Sodium-Glucose Cotransporter Inhibitors: Cellular Mechanisms Involved in the Lipid Metabolism and the Treatment of Chronic Kidney Disease Associated with Metabolic Syndrome
- PMID: 39061837
- PMCID: PMC11274291
- DOI: 10.3390/antiox13070768
Sodium-Glucose Cotransporter Inhibitors: Cellular Mechanisms Involved in the Lipid Metabolism and the Treatment of Chronic Kidney Disease Associated with Metabolic Syndrome
Abstract
Metabolic syndrome (MetS) is a multifactorial condition that significantly increases the risk of cardiovascular disease and chronic kidney disease (CKD). Recent studies have emphasized the role of lipid dysregulation in activating cellular mechanisms that contribute to CKD progression in the context of MetS. Sodium-glucose cotransporter 2 inhibitors (SGLT2i) have demonstrated efficacy in improving various components of MetS, including obesity, dyslipidemia, and insulin resistance. While SGLT2i have shown cardioprotective benefits, the underlying cellular mechanisms in MetS and CKD remain poorly studied. Therefore, this review aims to elucidate the cellular mechanisms by which SGLT2i modulate lipid metabolism and their impact on insulin resistance, mitochondrial dysfunction, oxidative stress, and CKD progression. We also explore the potential benefits of combining SGLT2i with other antidiabetic drugs.

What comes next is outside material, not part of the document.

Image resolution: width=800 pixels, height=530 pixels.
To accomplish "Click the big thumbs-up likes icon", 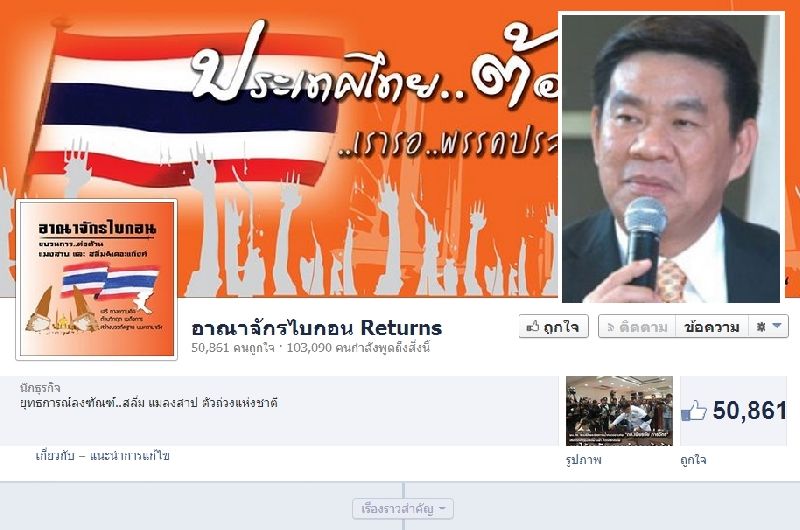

By examining the beneficial effects, molecular targets, and cytoprotective mechanisms of both natural and synthetic SGLT2i, this review provides a comprehensive understanding of their therapeutic potential in managing MetS-induced CKD. The information presented here highlights the significance of SGLT2i in addressing the complex interplay between metabolic dysregulation, lipid metabolism dysfunction, and renal impairment, offering clinicians and researchers a valuable resource for developing improved treatment strategies and personalized approaches for patients with MetS and CKD.
Keywords: chronic kidney disease; dyslipidemia; hypertension; insulin resistance; lipid metabolism; lipotoxicity; metabolic syndrome; obesity; oxidative stress; sodium–glucose cotransporter 2 inhibitors.
Conflict of interest statement
The authors declare no conflicts of interest.